Mintz Levin hires corp finance expert
Transatlantic law firm Mintz, Levin, Cohn, Ferris, Glovsky and Popeo has hired Lena Hodge as head of corporate finance at the firm's London office. Hodge – who has been named of counsel – joins the firm's business and finance practice following a stint at UK commercial law firm Rosenblatt, where she served as partner and managed the day-to-day operations of the corporate department. Hodge is expected to leverage her experience in working with investment banks and be involved with the listing of special purpose acquisition companies (SPACs) on the London Stock Exchange's Alternative Investment Market (AIM), as these types of vehicles begin to take hold in Europe. Mintz Levin has 500 attorneys, with offices in Boston, Washington DC, Reston, New York, Stamford, Los Angeles and London.

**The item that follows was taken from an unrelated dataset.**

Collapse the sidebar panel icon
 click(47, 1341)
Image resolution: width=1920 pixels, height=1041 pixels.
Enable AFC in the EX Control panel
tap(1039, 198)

Goodwin Procter adds life sciences talent
Edmund Pitcher has joined the Boston headquarters of law firm Goodwin Procter as partner in the life sciences practice. Pitcher was most recently at early-stage venture firm Flagship Venturesin Cambridge, Massachusetts, where he served as a venture partner evaluating life science and IT investment opportunities and handled the management of intellectual property risks with Flagship's holdings. Before joining Flagship, Pitcher was a partner at the former Boston law firm Testa, Hurwitz & Thibeault, where he established and led the firm's patent and IP practice. Prior to his time at Testa Hurwitz, Pitcher co-founded Boston IP boutique firm Lahive & Cockfield. Goodwin Procter has a total of six offices on the US East and West Coasts, with specialized practice areas in private equity, technology companies, real estate investments, and IP.
Lovells elects new partners
As of the beginning of this month, 18 partners have been newly elected at Lovells, a global corporate and IP law firm. Among the new partners are Philipp Grzimek, a corporate lawyer focusing on private equity transactions, and Patrick Kaffiné, who focuses on corporate M&A and private equity. Both Grzimek and Kaffiné are based at the Lovells' Frankfurt office. With the promotions, Lovells now boasts 320 partners housed in the firm's 26 offices in Europe, Asia and North America.
East Coast law firms merge
Boston law firm Gadsby Hannah and East Coast litigation firm McCarter & English have agreed to combine, forming a new entity with 430 lawyers across 8 offices in the northeastern US. McCarter & English is known for its life sciences and financial institutions practices, having aided biotech and medical device companies in obtaining venture capital funding, as well as represented parties in M&A transactions. Meanwhile, Gadsby Hannah was founded in 1963 by a former SEC chairman and the former general counsel of defense technology developer Raytheon. The firm's specialties include its litigation and construction practices, and among its clients are retailers, energy companies, and governmental entities.
Cleary Gottlieb big in Q1
New York-based Cleary Gottlieb Steen & Hamilton ranked first in the US in mergers and acquisitions practice during the first quarter of 2006, according Thomson Financial league tables. According to the firm, it placed first for ?completed US M&A deals,? with $100.8 billion in transaction volume. For worldwide completed deals, Cleary ranked fourth with $110.2 billion in deals. The firm employs 850 lawyers and operates 12 offices around the world.